Document excerpt:
+ + +

Cleantech for UK is expanding! Latest to join is Zero Carbon Capital, who are solving the biggest challenges of decarbonisation with pre-seed and seed investments in ambitious teams building hard-science solutions across Europe. We sat down with Sarah Jones, Principal at Zero Carbon Capital to discuss her cleantech journey.
How did you find your way into the cleantech space?
I’m a scientist by background, with a PhD in Bioprocess Engineering. I originally left research to work with university technology transfer at Imperial College and the University of Oxford – the job being to help academics commercialise their innovations. After that, I led the climate programme at the Creative Destruction Lab, an accelerator for scientific startups. Through that, I came into contact with Zero Carbon Capital, and joined them when they recruited the team for their second fund.
Tell us about Zero Carbon Capital!
The Managing Partner and Founder of Zero Carbon Capital has 8 years experience investing in pre-seed deeptech startups with a climate focus. She started as an angel investor in San Francisco. Joined by her partner in 2019 they started ZCC with a UK-focused fund that they ran themselves, making seven excellent investments in scientific entrepreneurs with climate-tech solutions. With that fund serving as a proof of concept, they brought me on, alongside two other colleagues, and raised a £20m fund.

+ + +

Provided records:
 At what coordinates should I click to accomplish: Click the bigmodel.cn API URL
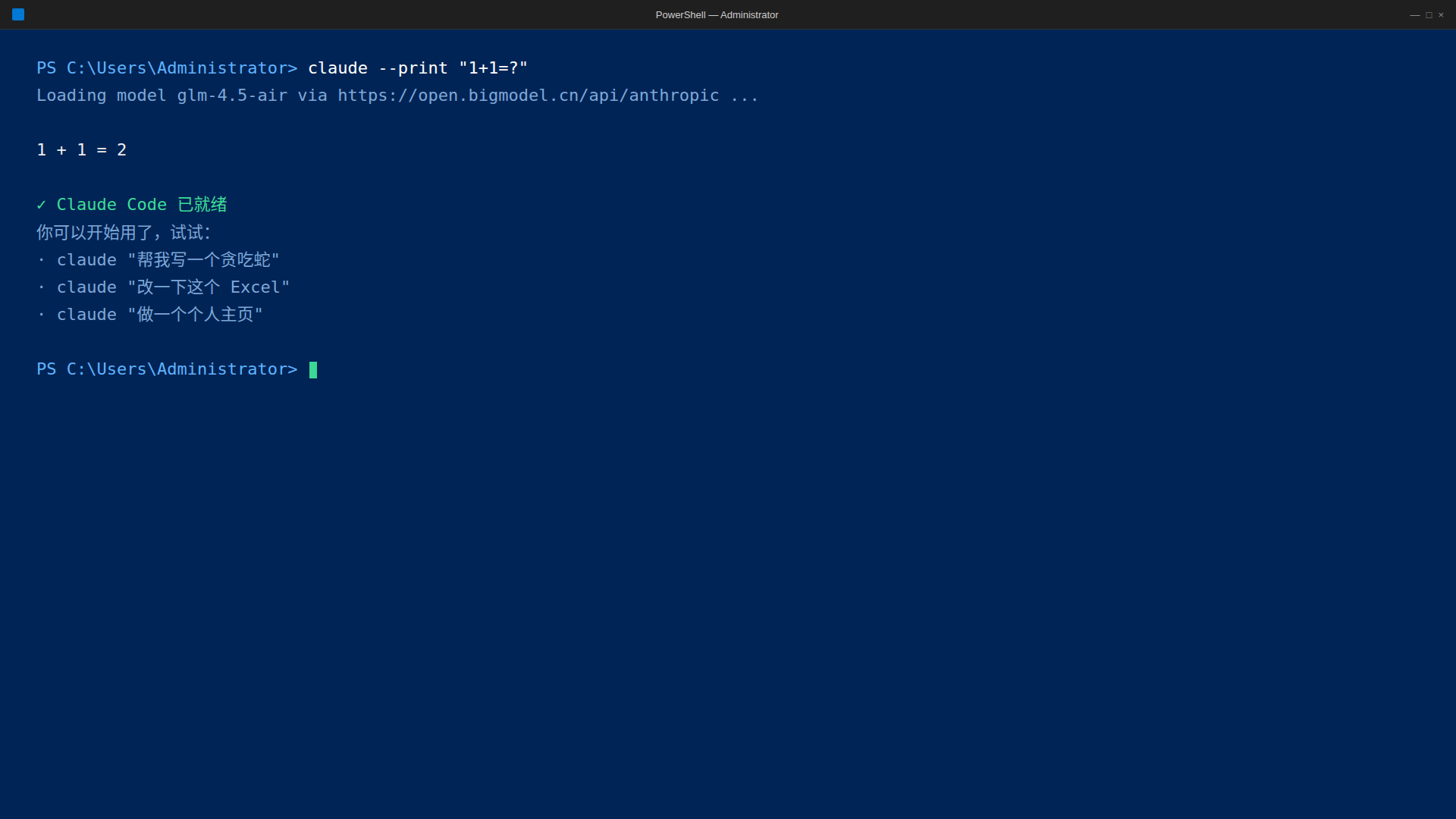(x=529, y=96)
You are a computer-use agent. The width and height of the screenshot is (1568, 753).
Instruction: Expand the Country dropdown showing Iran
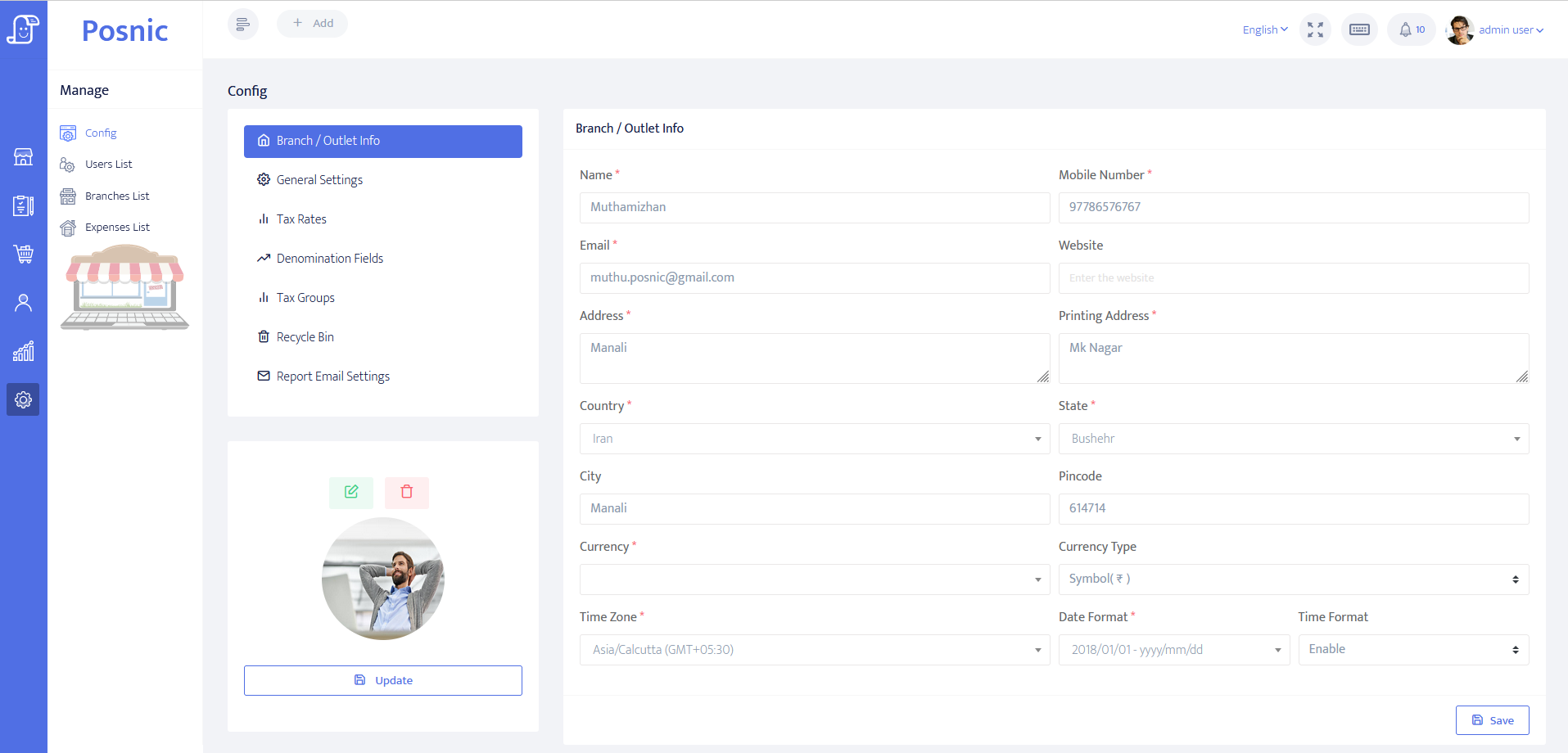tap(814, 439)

+ + +

Jobs:
a. Swap "pre-seed" for "early-stage" in the Zero Carbon Capital interview, giving the passage from "Cleantech for UK" to "the cleantech space?" again.
b. Write the next part of the Zero Carbon Capital interview, picking up after its last sentence.

Results in order:
a.
Cleantech for UK is expanding! Latest to join is Zero Carbon Capital, who are solving the biggest challenges of decarbonisation with early-stage and seed investments in ambitious teams building hard-science solutions across Europe. We sat down with Sarah Jones, Principal at Zero Carbon Capital to discuss her cleantech journey.
How did you find your way into the cleantech space?

b.
We are based in London and Berlin investing across Europe in deeptech climate startups at pre-seed and seed stages. Our team is uniquely placed to make these type of investments because we’re all scientists by background and have years of experience in business, tech commercialisation, and startups investing.
How does your scientific background impact your investments?
We invest at the pre-seed and seed stages of investment, and we’re often the first institutional money that supports a given company. At that stage, there are often outstanding R&D questions related to the product, so it’s crucial that we understand the technology behind the product in detail.
To bring about the huge transition that is net zero, we need scientific solutions - fundamental changes in the products, processes, and activities that support our modern lives. We can leverage our scientific backgrounds and commercial skills to identify companies that are pioneering products and processes for deep decarbonisation. The confluence of science and business, and of improving the economy while also respecting the planet, are what drive our investment thesis at Zero Carbon Capital. As a global society, we also need progress in many other areas to support the transition to net zero-policy development being key for unlocking the road ahead for these new companies and products. . . .
Can you give us some examples from your portfolio?
ZCC’s second fund (£20m pan-European fund) has already made significant progress with investments in 12 companies that align with our visions for a net zero 2050.
Ionate is a UK company developing smart transformers to bolster the grid. As we increase the electricity supply needs, as we electrify our processes and systems, we need sufficient grid capacity, and we need the grid to be able to handle the intermittency issues of renewables such as wind and solar power. This smart transformer enables that, and makes for a more robust future grid.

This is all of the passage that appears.